Débats et polémiques. L’invendable et les vendus : Charles Maurras, Boris Cyrulnik et les Éditions de L’Herne

Mise en ligne de La rédaction, le 9 août 2013.

par Patrick Dionne

[ EXTRAITS DU NUMÉRO 40 / ÉTÉ 2013 ]

Boris Cyrulnik

– Jeune homme, déclara avec une condescendance aimable la barbe blanche du Professeur Mumu, jeune homme, vous tombez bien. Vous voulez visiter les Explicateurs, à ce qu’il paraît?

– Oui, mentis-je, car je songeais qu’un ou deux litres de rouge auraient bien mieux fait mon affaire.
René Daumal, La Grande Beuverie

Il est toute sorte d’Explicateurs. Le cuistre, le professeur, le complexé, le naïf, le menteur, l’expert, l’intrigant. L’explication est une conséquence de la Chute. Elle se retrouve sur toutes les lèvres… ou presque. Les deux derniers siècles, si abondants en esprits ratatinés, ont vu disparaître le sous-entendu, la métaphore, l’analogie, le chant. À leur place, des Explicateurs et des explications ! Le grand Balzac, déjà, dans Le Député d’Arcis, avait ouvert l’Explicateur et trouvé ceci:

«Simon Giguet, comme presque tous les hommes d’ailleurs, payait à la grande puissance du ridicule une forte part de contribution. Il s’écoutait parler, il prenait la parole à tout propos, il dévidait solennellement des phrases filandreuses et sèches, qui passaient pour de l’éloquence dans la haute bourgeoisie d’Arcis. Ce pauvre garçon appartenait à ce genre d’ennuyeux qui prétendent tout expliquer, même les choses les plus simples. Il expliquait la pluie; il expliquait les causes de la révolution de Juillet; il expliquait aussi les choses impénétrables; il expliquait Louis-Philippe; il expliquait M. Odilon Barrot; il expliquait M. Thiers; il expliquait les affaires d’Orient; il expliquait la Champagne; il expliquait 1789; il expliquait le tarif des douanes et les humanitaires, le magnétisme et l’économie de la liste civile.»

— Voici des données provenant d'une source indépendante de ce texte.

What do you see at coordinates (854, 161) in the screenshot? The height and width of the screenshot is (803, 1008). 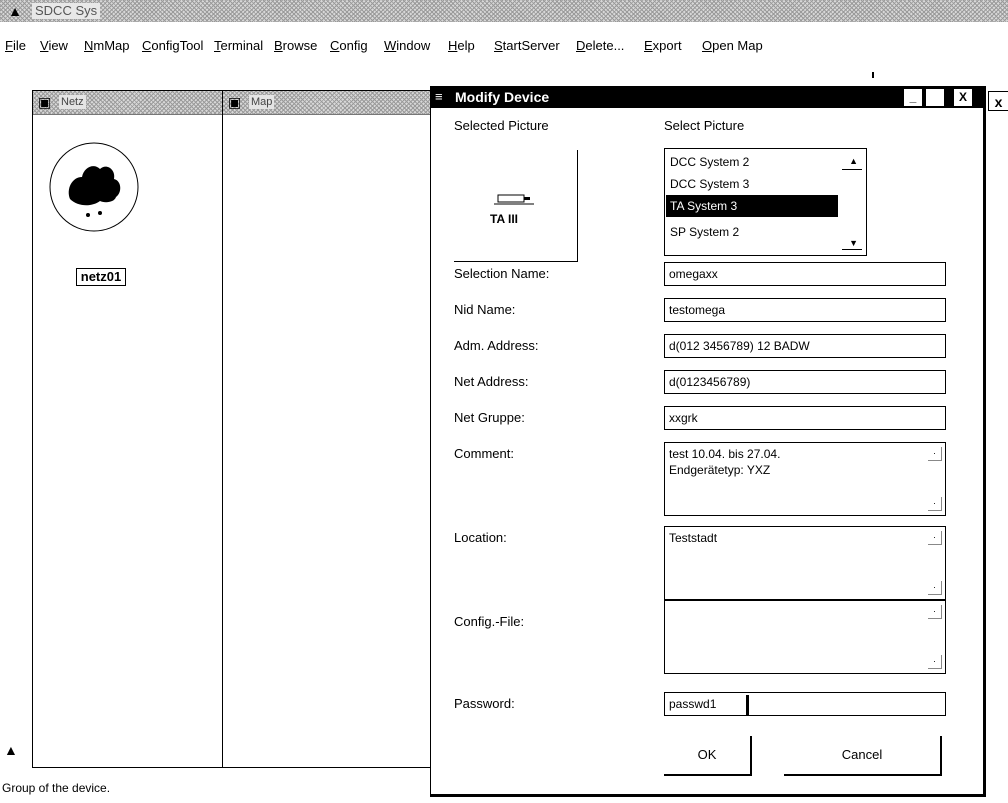 I see `scroll-up-icon: ▲` at bounding box center [854, 161].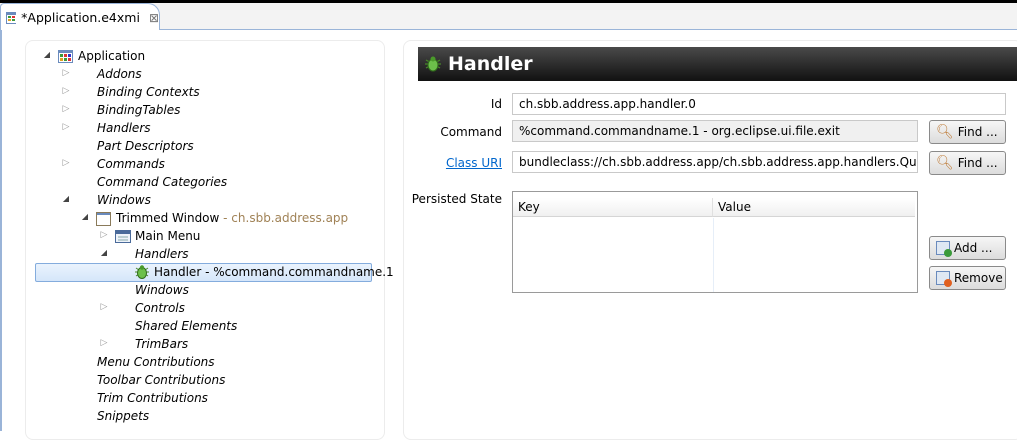 This screenshot has width=1017, height=440. What do you see at coordinates (274, 272) in the screenshot?
I see `tree-item-label: Handler - %command.commandname.1` at bounding box center [274, 272].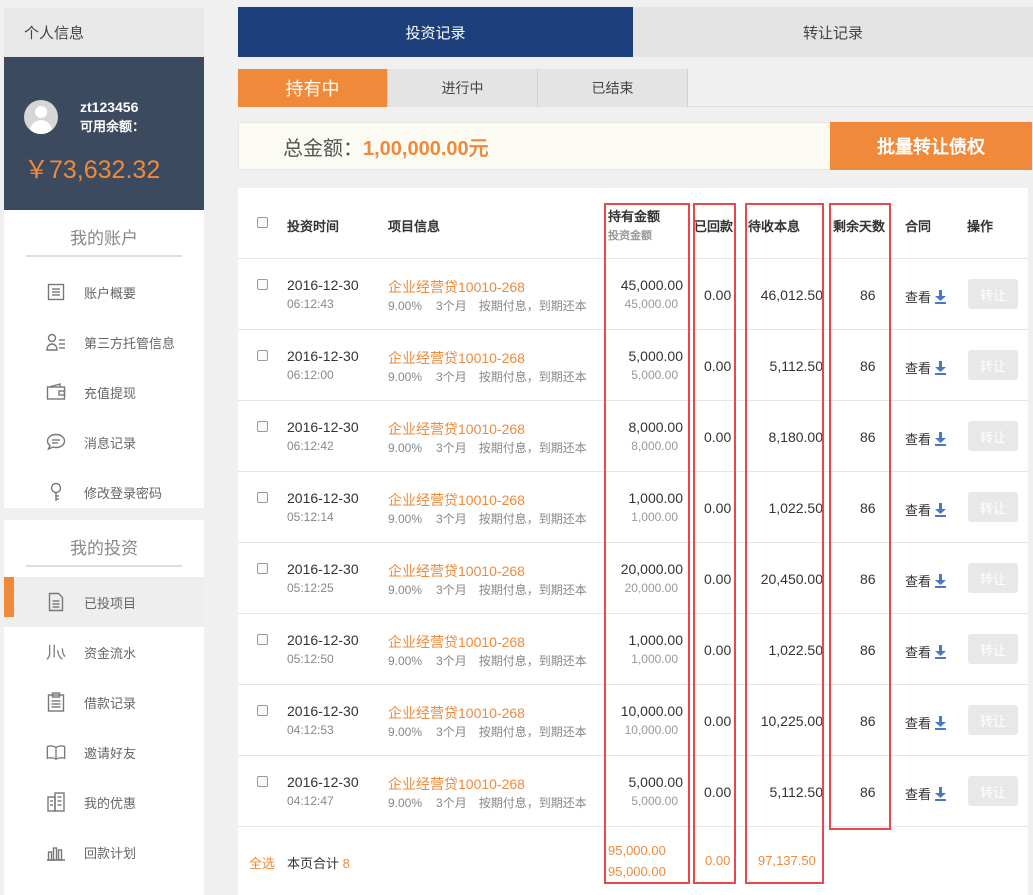 The width and height of the screenshot is (1033, 895). What do you see at coordinates (310, 730) in the screenshot?
I see `invest-time: 04:12:53` at bounding box center [310, 730].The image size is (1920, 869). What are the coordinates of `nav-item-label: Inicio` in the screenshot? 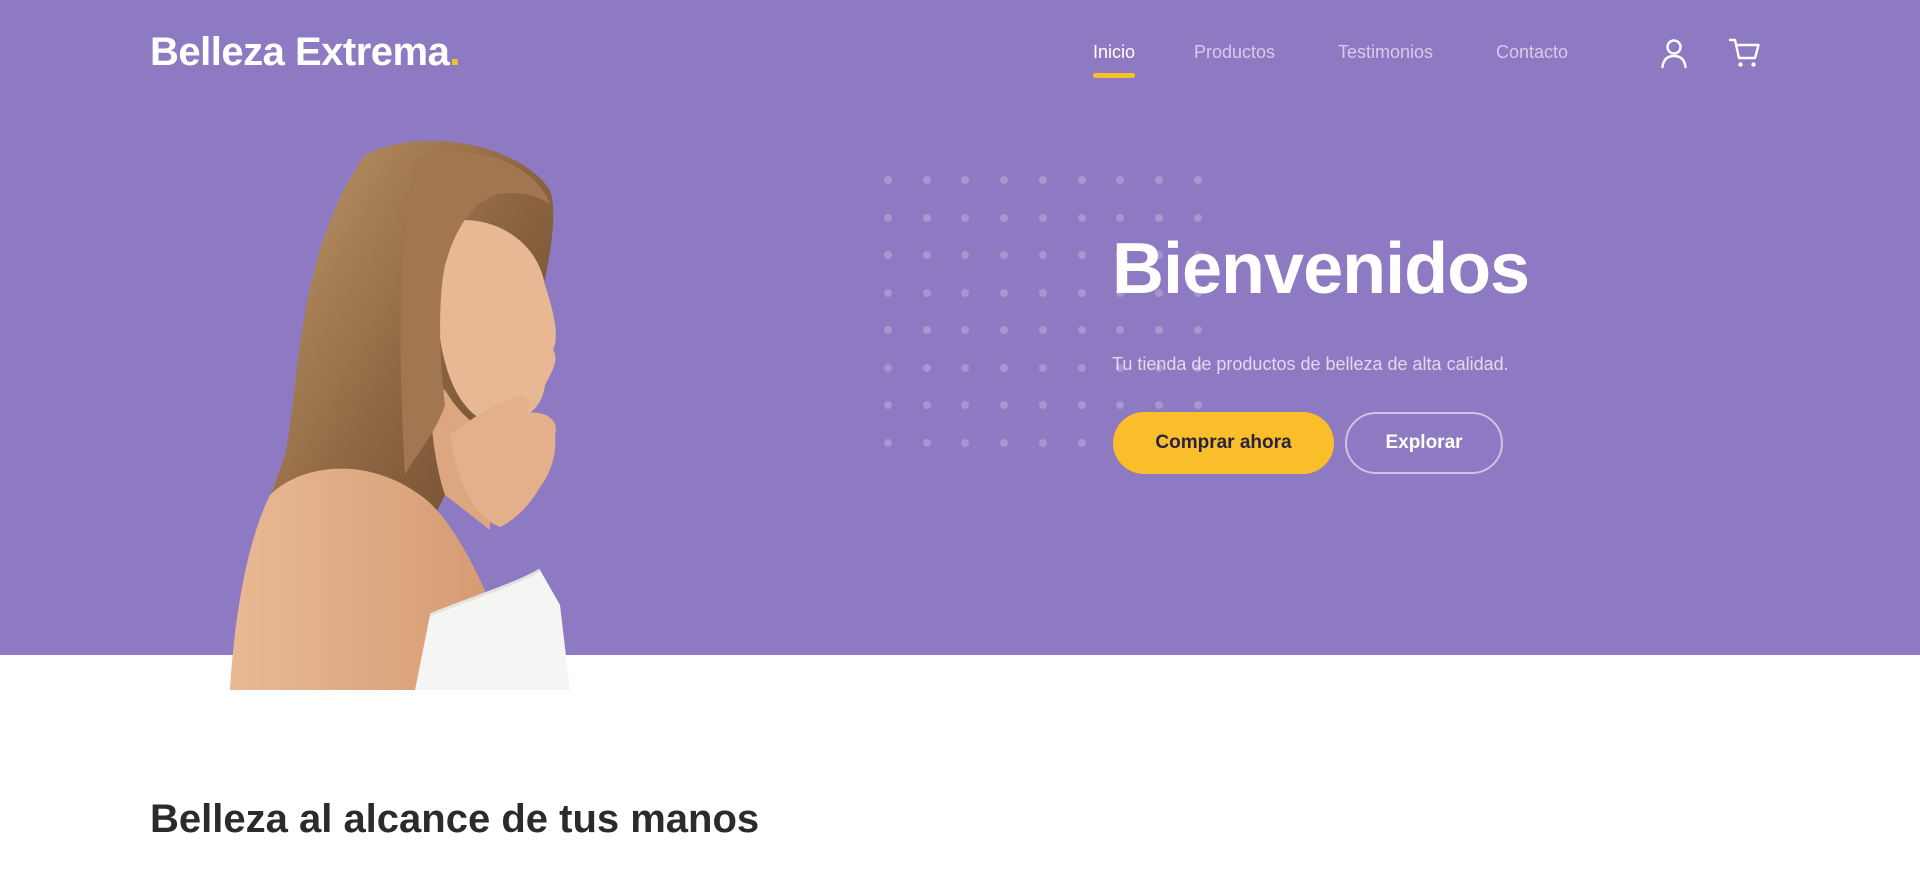 It's located at (1114, 52).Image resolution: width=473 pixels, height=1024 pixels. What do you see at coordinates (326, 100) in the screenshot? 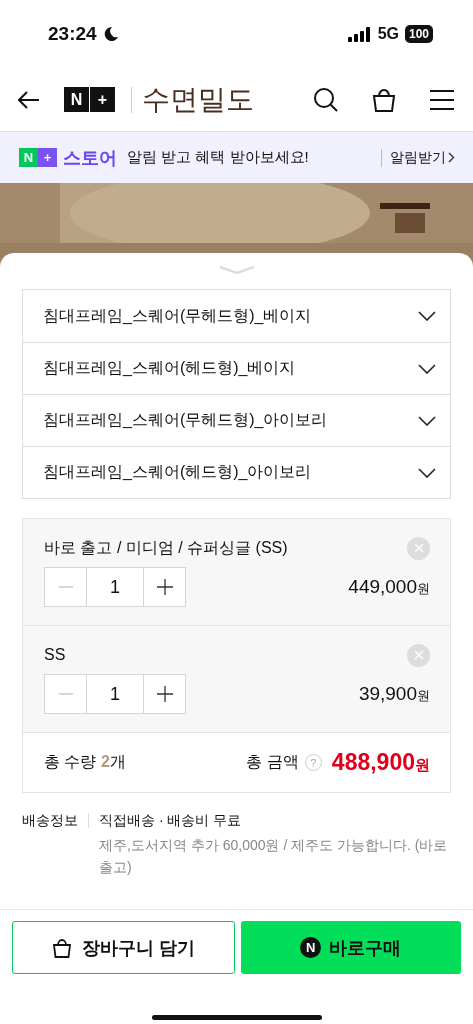
I see `search-icon` at bounding box center [326, 100].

Remplacez «la pluie» par «la mort», «la révolution de Juillet» par «le gouvernement de Vichy», «Louis-Philippe» par «Philippe Pétain», «M. Odilon Barrot» par «M. Sigmund Freud», «M. Thiers» par «M. Maurras», «l’économie de la liste civile» par «les sentiments» et «Simon Giguet» par «Boris Cyrulnik», et vous aurez l’archétype de l’Explicateur français contemporain.

Ami des lettres, de l’histoire, des «processus psycho-affectifs» et de bien d’autres choses, Boris Cyrulnik a en effet entrepris d’expliquer tout cela, en se servant de Charles Maurras comme thème principal. Il existait un gros catalogue de platitudes sur le sujet. Le célèbre psychiatre a cru qu’il était incomplet. Sa dissertation, qui compte tout de même vingt-trois pages, a été placée en tête de la réédition de La Bonne Mort de Maurras, aux Éditions de L’Herne, en 2011. L’éditeur affirme qu’il s’agit d’une préface. Rien n’est moins sûr.